Personal information
- Full name: Petra Divišová
- Date of birth: 5 June 1984 (age 42)
- Place of birth: Strakonice, Czechoslovakia
- Height: 1.59 m (5 ft 3 in)
- Position: Striker

Team information
- Current team: ABC Braník
- Number: 23

Senior career*
- Years: Team / Apps / (Gls)
- 2000–2004: TJ Blatná
- 2004–2006: Gera 03
- 2006: TJ Blatná
- 2007–2025: Slavia Prague / 319 / (276)
- 2026: FC Prague
- 2026–: ABC Braník

International career^{‡}
- 2007–2019: Czech Republic / 58 / (18)

= Petra Divišová =

Czech soccer player

Petra Divišová (born 5 June 1984), is a Czech football striker, who plays for ABC Braník in the Czech Women's Second League. She was a member of the Czech national team.

==Career==
After starting her career in TJ Blatná, in 2004 she moved to 1. FC Gera in the German Regionalliga. In April 2007 she made her debut with the Czech national team in a friendly against Switzerland, and that year she signed for Slavia Prague, where she has played for over a decade.
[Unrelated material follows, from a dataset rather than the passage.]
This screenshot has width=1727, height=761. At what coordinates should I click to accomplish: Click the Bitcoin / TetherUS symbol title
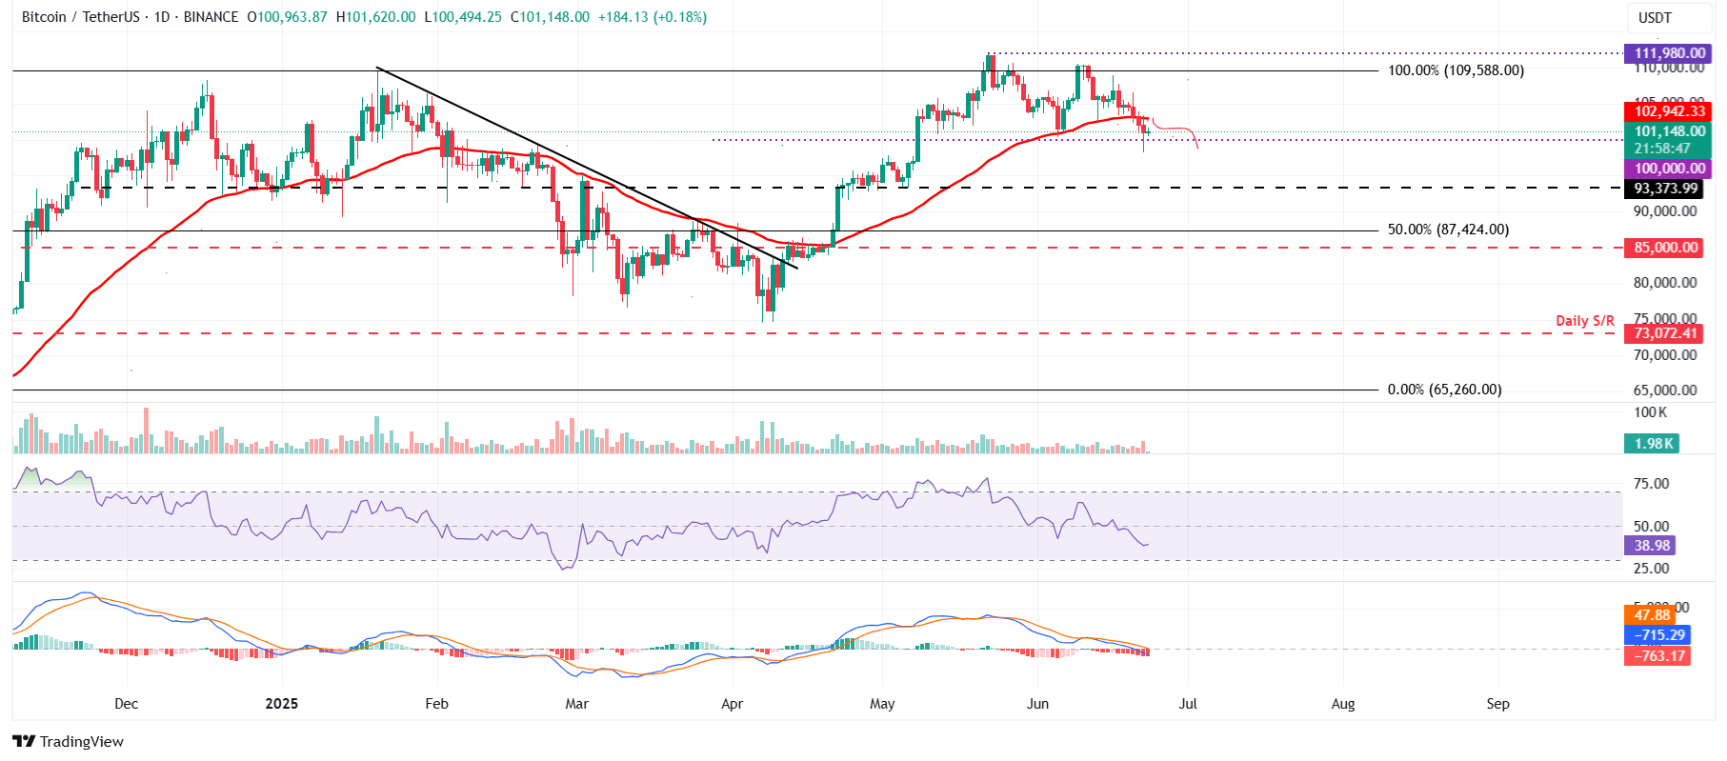point(80,17)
There she first played the UEFA Champions League, reaching the quarterfinals.

In 2026, Divišová joined FC Prague.

Goals for the Czech WNT in official competitions
| Competition | Stage | Date | Location | Opponent | Goals | Result | Overall |
| 2011 FIFA World Cup | Qualifiers | 2010–03–27 | Baku | Azerbaijan | 1 | 5–0 | 6 |
| 2010–04–01 | Brussels | Belgium | 3 | 3–0 |
| 2010–08–25 | Prague | Azerbaijan | 2 | 8–0 |
| 2013 UEFA Euro | Qualifiers | 2011–10–22 | Písek | Portugal | 1 | 1–0 | 3 |
| 2012–03–31 | Tondela | Portugal | 1 | 5–2 |
| 2012–06–16 | Prague | Austria | 1 | 2–3 |
| 2015 FIFA World Cup | Qualifiers | 2013–10–26 | Strumica | North Macedonia | 1 | 3–1 | 2 |
| 2014–02–13 | Novara | Italy | 1 | 1–6 |
| 2019 FIFA World Cup | Qualifiers | 2017–09–14 | Tórshavn | Faroe Islands | 1 | 8–0 | TBD |
| 2017–10–20 | Domžale | Slovenia | 2 | 4–0 |

==Personal life==
She is from the village of Radošovice near Strakonice. Because the Czech league is not professional, Divišová worked in a rehabilitation centre.

As of 27 April 2022, Divišová has a girlfriend with whom she is raising her daughter.